In the heart of Urla, continuing its cultural and artistic activities with the vision of enhancing the values that art and culture bring to our lives and making them more accessible, Urladam Art Center presented, on August 7, a very special exhibition of works by one of the great masters of Turkish painting, academician/painter Devrim Erbil, curated by art writer İbrahim Karaoğlu.
In the manifesto he presented for this exhibition, curator İbrahim Karaoğlu states:
“Merleau-Ponty says, ‘Existence is spatial,’ and how right he is. ‘Not only the human body, but also emotions and thoughts are bound and dependent on space. Existence is spatial not only in its material aspect, but also in its spiritual aspect.’ And a person, within a space that affects them, integrates with the soul of that space.
For Devrim Erbil, this has been the case as well.
The greatest knot in his destiny is Istanbul. The images of that knot awaken, nurture, and enrich his inner artistic creative power. In his paintings, everything takes shape with Istanbul. With poetic abstractions, he charts an atlas of the ancient city.
Just as a poet, bound to his fate, like Konstantinos Kavafis—son of Istanbul-born Pedros Kavafis—who could find no sea other than the sea of the city that would not let him go, and who soothed his melancholy by refining and sharpening his soul, Erbil too consoles Istanbul in his paintings. He touches the city’s dreams, its visage, its destiny. The thousand faces, the thousand postures of Istanbul pass through his works in poetic abstraction. And since ‘Istanbul became Istanbul,’ no painter has so clothed it in its own poetry in his paintings.

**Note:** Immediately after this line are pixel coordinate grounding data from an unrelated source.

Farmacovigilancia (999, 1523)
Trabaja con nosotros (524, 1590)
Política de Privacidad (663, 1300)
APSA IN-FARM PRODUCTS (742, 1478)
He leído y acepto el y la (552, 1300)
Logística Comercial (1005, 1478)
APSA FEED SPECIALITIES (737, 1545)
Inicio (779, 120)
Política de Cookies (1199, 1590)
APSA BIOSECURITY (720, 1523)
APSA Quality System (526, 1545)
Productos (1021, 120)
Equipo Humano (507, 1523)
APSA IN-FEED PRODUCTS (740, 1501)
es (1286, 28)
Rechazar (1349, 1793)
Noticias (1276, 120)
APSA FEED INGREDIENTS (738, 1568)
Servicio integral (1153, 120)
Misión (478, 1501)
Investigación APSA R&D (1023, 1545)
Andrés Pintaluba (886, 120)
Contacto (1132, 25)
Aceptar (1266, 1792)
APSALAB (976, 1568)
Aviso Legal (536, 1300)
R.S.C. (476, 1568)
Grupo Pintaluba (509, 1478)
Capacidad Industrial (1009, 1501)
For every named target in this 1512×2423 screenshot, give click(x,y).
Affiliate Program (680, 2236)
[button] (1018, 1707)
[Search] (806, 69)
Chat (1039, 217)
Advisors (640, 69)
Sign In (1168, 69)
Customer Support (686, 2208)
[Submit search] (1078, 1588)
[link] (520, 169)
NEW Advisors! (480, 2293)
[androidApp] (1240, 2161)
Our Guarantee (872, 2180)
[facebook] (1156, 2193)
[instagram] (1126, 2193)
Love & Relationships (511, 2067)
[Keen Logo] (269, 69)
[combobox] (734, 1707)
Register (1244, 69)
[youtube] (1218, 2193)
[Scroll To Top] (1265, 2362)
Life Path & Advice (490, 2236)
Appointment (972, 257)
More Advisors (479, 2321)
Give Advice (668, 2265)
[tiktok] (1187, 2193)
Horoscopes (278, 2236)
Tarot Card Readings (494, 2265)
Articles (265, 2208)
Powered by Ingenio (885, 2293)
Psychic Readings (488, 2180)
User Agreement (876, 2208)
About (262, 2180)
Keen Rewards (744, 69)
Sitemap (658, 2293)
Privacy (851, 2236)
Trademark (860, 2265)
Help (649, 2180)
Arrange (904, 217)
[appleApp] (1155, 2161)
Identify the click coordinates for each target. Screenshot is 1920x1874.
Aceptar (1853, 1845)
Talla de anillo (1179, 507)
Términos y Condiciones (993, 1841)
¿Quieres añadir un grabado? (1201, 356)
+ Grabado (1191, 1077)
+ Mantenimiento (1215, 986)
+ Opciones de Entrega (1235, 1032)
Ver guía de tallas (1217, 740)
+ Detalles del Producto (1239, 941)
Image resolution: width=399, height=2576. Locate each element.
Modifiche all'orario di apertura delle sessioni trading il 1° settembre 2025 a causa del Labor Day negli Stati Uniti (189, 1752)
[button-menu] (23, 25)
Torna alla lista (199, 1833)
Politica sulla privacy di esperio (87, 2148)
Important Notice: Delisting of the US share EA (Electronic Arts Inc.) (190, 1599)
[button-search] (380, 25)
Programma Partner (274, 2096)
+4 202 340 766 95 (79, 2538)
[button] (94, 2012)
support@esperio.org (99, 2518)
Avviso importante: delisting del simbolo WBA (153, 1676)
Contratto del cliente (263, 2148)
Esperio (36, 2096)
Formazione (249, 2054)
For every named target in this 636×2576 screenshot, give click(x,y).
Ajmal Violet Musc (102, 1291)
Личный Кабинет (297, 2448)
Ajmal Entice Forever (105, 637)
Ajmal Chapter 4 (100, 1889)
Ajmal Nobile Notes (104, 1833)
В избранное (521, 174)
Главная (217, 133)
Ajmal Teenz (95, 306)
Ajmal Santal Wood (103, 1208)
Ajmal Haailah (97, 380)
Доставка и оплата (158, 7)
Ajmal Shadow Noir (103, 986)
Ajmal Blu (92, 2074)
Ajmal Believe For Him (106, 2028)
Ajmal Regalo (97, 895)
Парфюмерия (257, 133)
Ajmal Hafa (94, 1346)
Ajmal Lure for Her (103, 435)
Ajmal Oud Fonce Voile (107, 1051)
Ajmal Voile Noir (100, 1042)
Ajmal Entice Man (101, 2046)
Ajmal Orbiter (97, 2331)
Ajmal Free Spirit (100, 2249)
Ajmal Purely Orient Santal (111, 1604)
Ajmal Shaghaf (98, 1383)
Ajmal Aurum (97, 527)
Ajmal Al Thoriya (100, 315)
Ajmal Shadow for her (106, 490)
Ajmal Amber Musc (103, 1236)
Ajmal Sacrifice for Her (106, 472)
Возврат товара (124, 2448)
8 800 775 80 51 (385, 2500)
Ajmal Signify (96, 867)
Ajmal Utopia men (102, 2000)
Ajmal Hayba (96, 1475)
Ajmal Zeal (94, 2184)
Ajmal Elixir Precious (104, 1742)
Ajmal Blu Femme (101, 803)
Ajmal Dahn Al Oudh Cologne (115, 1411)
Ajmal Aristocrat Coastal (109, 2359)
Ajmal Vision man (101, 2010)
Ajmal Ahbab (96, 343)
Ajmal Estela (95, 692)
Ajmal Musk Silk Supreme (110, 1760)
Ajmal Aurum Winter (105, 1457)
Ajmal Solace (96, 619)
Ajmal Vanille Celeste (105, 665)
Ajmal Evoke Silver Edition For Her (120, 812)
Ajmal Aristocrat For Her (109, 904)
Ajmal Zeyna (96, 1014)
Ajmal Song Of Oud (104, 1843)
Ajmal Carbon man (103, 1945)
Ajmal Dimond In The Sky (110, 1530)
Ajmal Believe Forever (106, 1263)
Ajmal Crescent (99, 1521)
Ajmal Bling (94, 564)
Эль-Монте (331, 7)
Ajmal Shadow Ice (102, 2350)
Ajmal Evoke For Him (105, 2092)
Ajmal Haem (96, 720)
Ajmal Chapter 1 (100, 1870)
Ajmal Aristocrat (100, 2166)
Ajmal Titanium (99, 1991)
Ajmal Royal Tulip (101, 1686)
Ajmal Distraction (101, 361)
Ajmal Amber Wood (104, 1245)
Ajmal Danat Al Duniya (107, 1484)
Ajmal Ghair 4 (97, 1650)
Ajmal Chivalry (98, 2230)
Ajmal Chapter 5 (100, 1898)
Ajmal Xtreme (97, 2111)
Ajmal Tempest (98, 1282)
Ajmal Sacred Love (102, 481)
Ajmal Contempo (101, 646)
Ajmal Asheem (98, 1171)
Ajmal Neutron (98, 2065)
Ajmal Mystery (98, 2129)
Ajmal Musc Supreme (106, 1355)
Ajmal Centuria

With a style that creates an extraordinary, surprising, and different perception and sensation, Erbil transforms each painting into a masterpiece. The exhibition at Urladam presents a special selection of works reserved for his own museum, as well as original print works available to art lovers.
With colors and lines, he creates rhythmic, poetic, symphonic, and magical works that offer the viewer a visual feast—a warm greeting from a pioneering master at the peak of his art to Urla.”
Before the exhibition opening on August 7, at 7:00 PM in the Urladam Metin Erksan Hall, the documentary Istanbul Mon Amur, prepared by filmmaker/writer Durmuş Akbulut for the great master Devrim Erbil, was screened. The event, attended by a large number of artists and art lovers, was presented by cinema/theatre actress Nazan Kesal, who also held an on-stage conversation with the master artist about art and colors.
In the second part of the talk, moderated by curator İbrahim Karaoğlu, guests at the event asked the artist questions they were curious about. Congratulating Devrim Erbil, Mayor of Urla Selçuk Balkan also asked the artist to create a painting of Urla.
One of the most colorist artists in our country, the renowned Devrim Erbil, after the documentary screening and discussion, moved to the exhibition hall with the audience and continued to converse with admirers in front of his color-filled paintings.
Describing the artist’s colorist qualities, curator Karaoğlu says:
“In Devrim Erbil’s painting, color is not merely an element that appeals to the eye; it is the silent word of meaning, emotion, and thought. It shapes form, gives voice to the soul; it is the echo of his inner world. His blue is tranquility—peace resting on the horizon. His red is an exuberance beyond will and judgment. Black is the veil of deep mystery, the dark window of the unknown. White is the purest state of being—a dream, a silence.
With his colors, he does more than create form—he conveys rhythm, multiplies movement, magnifies light. Each contrast is an inner dance of emotion.
In his art, color is not ornamentation but a language, an attitude, a way of seeing. It is an aura—an invisible halo enveloping the viewer. And this language of color is the painted form of his sensitivity to life, to people, and to form itself.”
Karaoğlu invites art lovers passing through Urla to this special celebration of art, which will conclude on the evening of August 10.